War es nicht vergeblich, dass die Bundeswehr in Afghanistan war?

Nein! 20 Jahre haben wir den Menschen wenigstens die Chance gegeben, etwas anderes als Krieg zu erfahren: Wir konnten einer ganzen Generation Frieden zeigen und Frieden geben.
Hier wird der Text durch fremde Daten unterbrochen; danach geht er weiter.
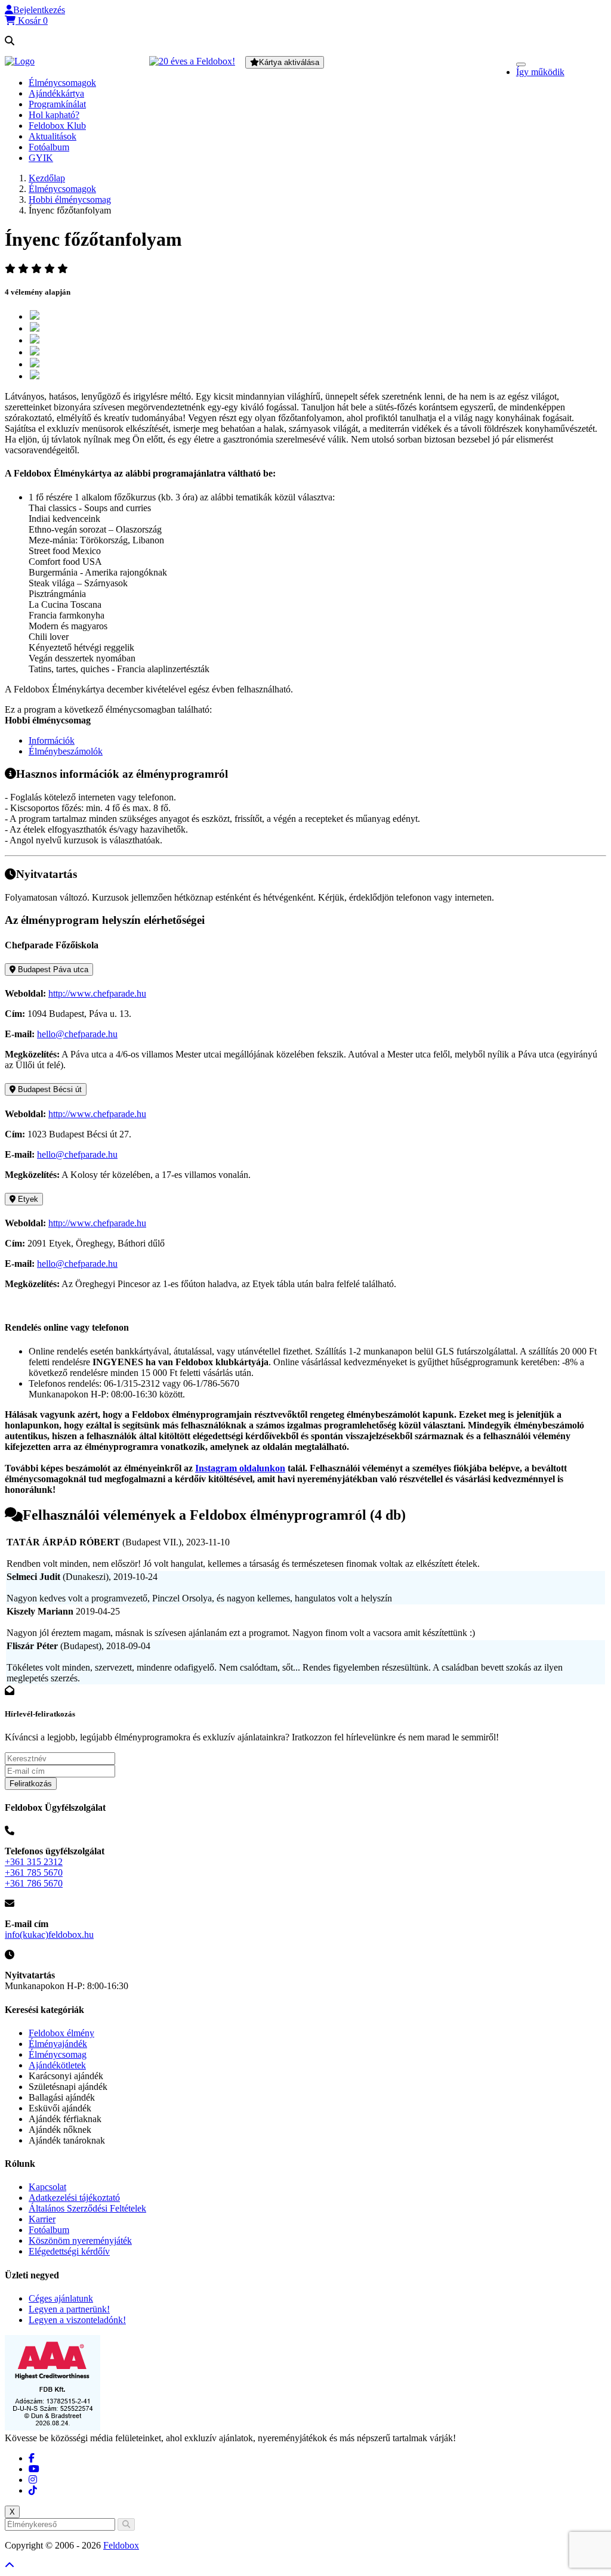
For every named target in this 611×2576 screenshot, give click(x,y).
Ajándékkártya (56, 93)
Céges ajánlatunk (61, 2298)
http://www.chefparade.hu (97, 993)
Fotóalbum (49, 147)
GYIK (41, 158)
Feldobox (121, 2545)
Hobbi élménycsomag (70, 199)
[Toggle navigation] (521, 64)
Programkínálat (57, 104)
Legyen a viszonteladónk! (77, 2320)
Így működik (540, 72)
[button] (35, 10)
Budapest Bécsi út (49, 1089)
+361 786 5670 (34, 1883)
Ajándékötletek (57, 2065)
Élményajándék (58, 2044)
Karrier (42, 2219)
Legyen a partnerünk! (69, 2309)
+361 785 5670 (34, 1872)
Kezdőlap (47, 178)
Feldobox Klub (57, 125)
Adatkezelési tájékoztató (74, 2197)
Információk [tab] (52, 740)
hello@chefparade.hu (77, 1034)
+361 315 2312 (34, 1862)
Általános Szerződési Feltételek (87, 2208)
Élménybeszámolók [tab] (66, 751)
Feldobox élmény (61, 2033)
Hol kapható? (54, 115)
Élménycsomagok (62, 83)
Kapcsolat (47, 2187)
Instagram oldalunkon (240, 1468)
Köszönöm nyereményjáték (80, 2240)
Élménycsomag (58, 2054)
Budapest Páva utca (52, 969)
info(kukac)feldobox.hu (49, 1934)
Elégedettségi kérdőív (69, 2251)
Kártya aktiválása (289, 62)
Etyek (27, 1199)
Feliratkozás (31, 1783)
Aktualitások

Patrick Sensburg (CDU) ist von Verteidigungsministerin Annegret Kramp-Karrenbauer zum Oberst der Reserve befördert worden - rechts der Befehlshaber des Einsatzführungskommandos der Bundeswehr, Generalleutnant Erich Pfeffer.
Patrick Sensburg (CDU) ist von Verteidigungsministerin Annegret Kramp-Karrenbauer zum Oberst der Reserve befördert worden - rechts der Befehlshaber des Einsatzführungskommandos der Bundeswehr, Generalleutnant Erich Pfeffer. © Privat

Die Waffen haben vielerorts geschwiegen, in den letzten Wochen gab es deutlich weniger Anschläge. Eine ganze Generation lang haben junge Leute Schulen besucht. In Kabul gibt es eine Universitätspräsidentin! Die, die jetzt in die Opposition gehen, haben ein ganz anderes Afghanistan erfahren, und diese Erfahrungen werden hoffentlich auch die Zukunft des Landes mit prägen können. Die große Hoffnung für den Moment ist aber, dass sich auch die Taliban verändert haben.

Die Tür hatte sich in Afghanistan also ein paar Jahre geöffnet. Wird sie jetzt wieder zugeschlagen?

Das ist genau die Frage: Was wird jetzt passieren? Es ist nicht gelungen, eine Nation aufzubauen – aber das ist ein Vorwurf an die zivile Seite. Die afghanischen Soldaten waren brauchbar ausgebildet: Die haben aber gesagt, für diesen Staat, für diesen Präsidenten oder für diesen lokalen Machthaber lohnt es sich nicht, zu kämpfen. Sie haben nicht gelernt, dass sie für ihr Land kämpfen müssen. Wir haben es nicht geschafft, klare Strukturen aufzubauen – dass die Soldaten für die Demokratie, für Gleichberechtigung oder für die Bildungschancen ihrer Kinder kämpfen. Es gab zu wenige zivilen Vorgaben, was man in Afghanistan eigentlich erreichen wollte.

„Nur mit einer Ehefrau“

Jetzt wird versucht, die örtlichen Helfer noch herauszuholen. War das nicht absehbar, dass diese Frage einmal kommen würde?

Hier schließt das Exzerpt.